Anyone who grew up in the Caribbean knows the major influence that the incredibly talented crooner Barrington Levy has had on dancehall and reggae. There’s no doubt that he is one of the ambassadors that has helped to expand the genre globally. His latest achievement has been to have his classic track, “Here I Come,” featured on the soundtrack for the film, They Harder They Fall.
Much like dancehall lovers around the world, the director of the film, Jeymes Samuel, grew up with the sounds of Levy as sort of a soundtrack to his life. The British-born director, singer-songwriter, and music producer sat down with GQ magazine recently to explain more about his decision to choose Levy’s track. He also shared that the track had been chosen long before he made the film.
“I make the movie that’s in my head like Barrington Levy’s cinematic score. I used to hear Barrington Levy’s “Here I Come” as a kid: “I’m broad, I’m broad, I’m broader than Broadway. Yes I’m broad, I’m broad, I’m broader than Broadway.” I used to hear horses galloping. It’s only right when I make my movie that I can get Barrington Levy to come into the studio,” he said.
Samuel added that since a very young age he believed that black people’s lives were similar to the western-styled movies that he grew up watching.

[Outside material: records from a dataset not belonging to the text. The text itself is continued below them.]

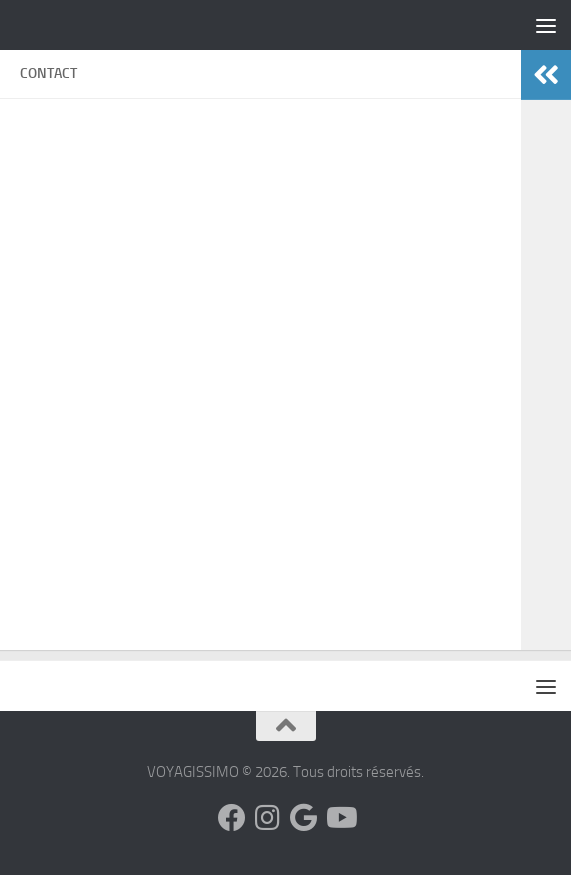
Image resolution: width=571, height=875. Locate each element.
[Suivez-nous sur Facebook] (232, 818)
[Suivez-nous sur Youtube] (340, 818)
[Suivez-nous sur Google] (304, 818)
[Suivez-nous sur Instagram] (268, 818)
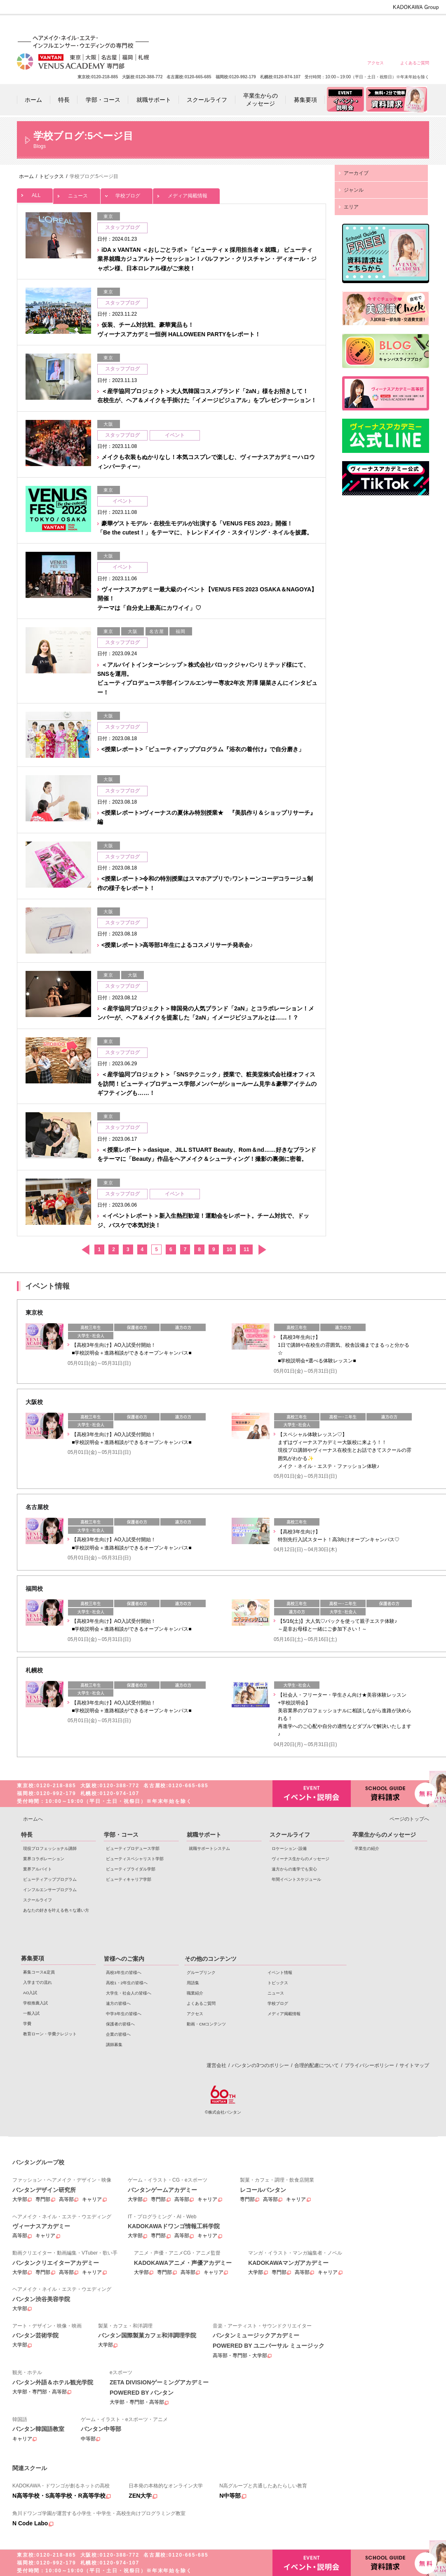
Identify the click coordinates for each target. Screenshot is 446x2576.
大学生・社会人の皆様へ (295, 26)
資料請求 (390, 1793)
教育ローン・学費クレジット (50, 2034)
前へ (85, 1250)
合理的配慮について (316, 2065)
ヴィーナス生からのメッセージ (300, 1858)
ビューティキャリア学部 (128, 1879)
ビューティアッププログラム (50, 1879)
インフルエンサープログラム (50, 1889)
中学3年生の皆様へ (355, 26)
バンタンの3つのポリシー (260, 2065)
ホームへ (33, 1819)
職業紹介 (195, 1993)
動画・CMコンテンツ (206, 2024)
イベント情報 (280, 1972)
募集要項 (32, 1958)
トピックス (278, 1983)
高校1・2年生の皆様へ (266, 26)
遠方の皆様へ (325, 26)
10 (229, 1249)
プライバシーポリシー (369, 2065)
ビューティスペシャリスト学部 (135, 1858)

“And I think black people, no matter where we are, we are really image conscious, even in the ‘hood where we have no bread. So just the look of us as a people and the way we speak and the way we carry ourselves, so for me I just made the western that’s in my head,” he added.
It was important for him to put his own stamp on the production, especially where the music was concerned because he said for too long, people have associated certain types of music with westerns. In reality, the music chosen for westerns is generall whatever is popular and fits into the film, he added. That’s why he paid so much to the music he chose.
Koffee was tapped for the title track of the movie, The Harder they Fall, which stars Jonathan Majors, Zazie Beetz, Idris Elba, Regina King, and LaKeith Stanfield. It has been described as a story about the character Nat Love’s journey for revenge against his former boss.
GQ also noted how incredibly musically talented the director is after highlighting the fact that he would “break into song, or break into song and sound effect, like when he does a rousing impression of the reggae singer Barrington Levy’s vocal runs while slamming a table to create the sensation of horses galloping, and explain how he matched the sound to the score.”
Samuel also shared how a veteran in the rap game, Jay Z was also instrumental in bringing authenticity to the filming. Jay-Z is a producer on the film which had a budget of $90 million. When gunfighting broke out on set, as could be expected from a western film, Samuels said he would ask Jay-Z to take him back to Brooklyn.
“And he would literally take me back to Marcy Projects and give me the inner workings of a gunslinger. What goes through a person’s brain and why a person would draw a gun in panic. All of those things I’ll utilize in the story,” he added.
“Here I Come” has been sampled numerous times and is one of Levy’s most iconic hits. The track is featured in popular video games Saints Row 2 and Grand Theft Auto San Andreas. It was also sampled by Rebel MC (Congo Natty) on his 1991 UK Top 40 hit “Tribal Base” and by Shyne in “Bad Boyz,” to name a few more times.
The film had its world premiere at the BFI London Film Festival on October 6th and is expected to arrive on Netflix next Wednesday, November 3rd.